Prospect Smackdown: Garin Cecchini vs Maikel Franco
In last week’s Prospect Smackdown, we examined two second base prospects with awesome names and varying skill sets. Voters decided that they preferred Rougned Odor to Arismendy Alcantara, by a margin of 54 to 46 percent.
This week, we take a look at two hot corner fantasy prospects with questionable defensive futures, incomplete games, but serious fantasy potential.
Prospect Smackdown No. 9: Garin Cecchini vs. Maikel Franco
The Case for Cecchini
Quite simply, the case for Cecchini begins with his hit tool. Widely regarded as a plus tool, we’re at the point where we as a community need to begin regarding it as a plus-plus tool instead. When I’ve seen Cecchini, he’s taken a short, direct path to the ball, looked comfortable tracking offspeed pitches and hit the ball hard on a line, despite not generating a lot of loft with his swing. To me, Cecchini is a future perennial .290-plus hitter, fully capable of using the whole field and also able to turn on inside pitches when need be. He’s dominated at every stop in the minors, routinely posting OBPs north of .400 and walking in over 15 percent of his PA. While speed won’t be a major part of his game, Cecchini is also an incredibly savvy base runner who could challenge for 10 swipes a year in the majors despite average speed.

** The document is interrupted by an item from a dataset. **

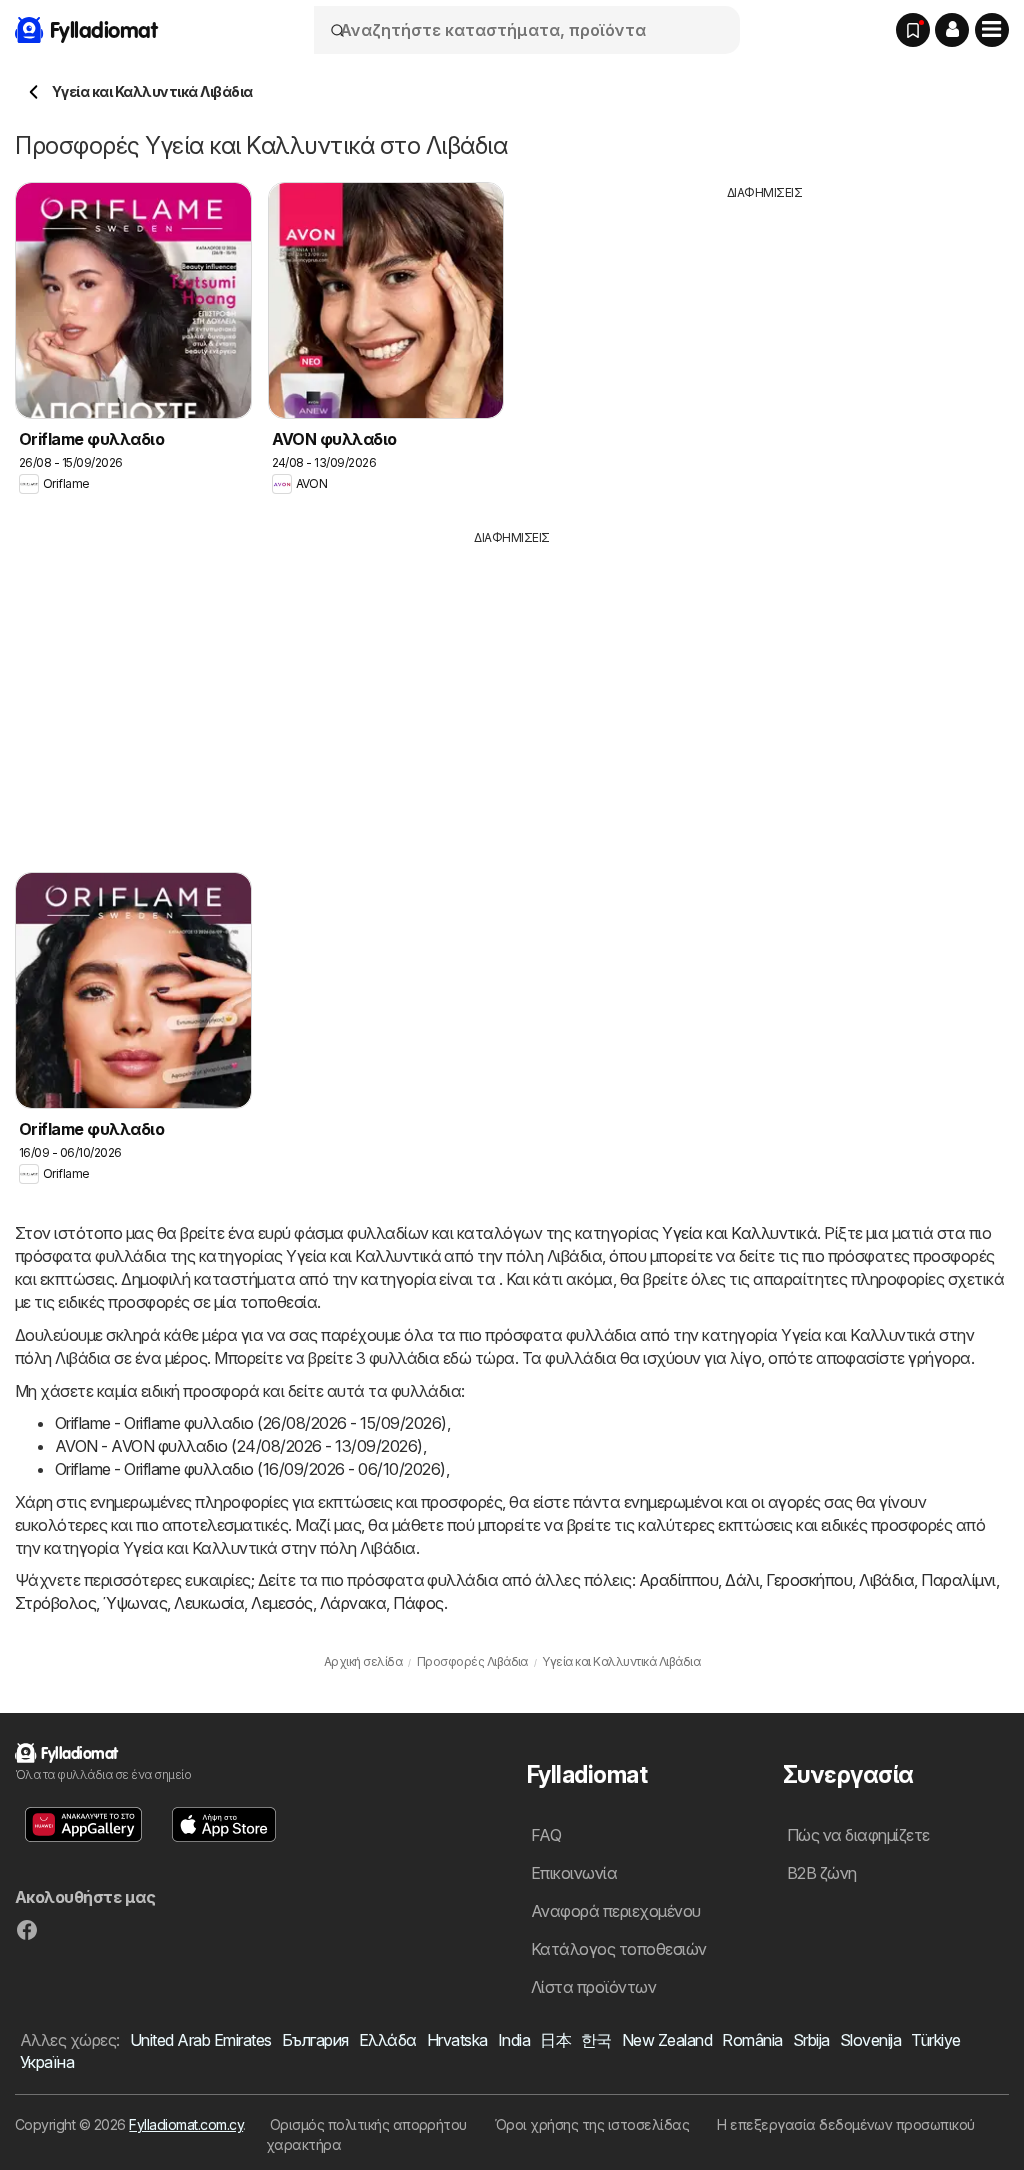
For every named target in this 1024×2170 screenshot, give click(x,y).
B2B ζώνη (822, 1873)
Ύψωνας (135, 1603)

The Case against Cecchini:
This is quite simple, too: we’re not sure how much power Cecchini will hit for, and it’s not entirely clear where his defensive home will lie, either. Cecchini’s swing isn’t geared to launch balls out of the park, and even if he grows into a bit more strength as he ages – Cecchini just turned 23 yesterday – he’s probably never going to be a huge power threat. That bothers some fantasy owners, who want at least 20-homer pop from their corner infielders. Defensively, Cecchini can be adequate at the hot corner, but there are whispers of him moving to left field or first base, partially to accommodate the wealth of 3B talent in the Red Sox organization. A powerless hitter at third base is one thing: a powerless hitter at first base or in the outfield is a strange fantasy asset, even if the other four categories are present.
The Case for Franco:
Power is a problem for Cecchini, but it most certainly is not an issue for Franco. He crushed High-A and Double-A as a 21-year-old last year, combining to hit 31 homers and 36 doubles in just under 600 PA. He shares Cecchini’s solid barrel-to-ball ability, but lacks plate discipline, walking in under seven percent of his PA as a professional. Still, Franco is a Triple-A player who could potentially hit .270 with 25-plus bombs with regularity, even if he’ll bring you down in OBP leagues. Add in that he’s quite close to the majors and will play in a favorable home ballpark if he plays in the organization, and it’s not hard to see why he’s among the most exciting fantasy corner infield prospects in the game right now.
The Case against Franco:
Franco’s ability to make contact prevents him from striking out often for a power hitter, but also perhaps gives him too much confidence, leading him to chase too many pitches and putting a cap on his ultimate upside. There’s a good chance that his introduction to the majors will be a rough one, as advanced sequencing and a barrage of offspeed pitches could force him to chase pitches to no avail. Franco is also already receiving some time at first base, and has even less of a shot at sticking at first on a full-time basis. In a perfect world, you might be looking at a third baseman who hits .275 with plus-plus power in a friendly park. But there’s also a real chance you end up with a better version of Juan Francisco, which is like upgrading from Bud Light to Bud Light Platinum.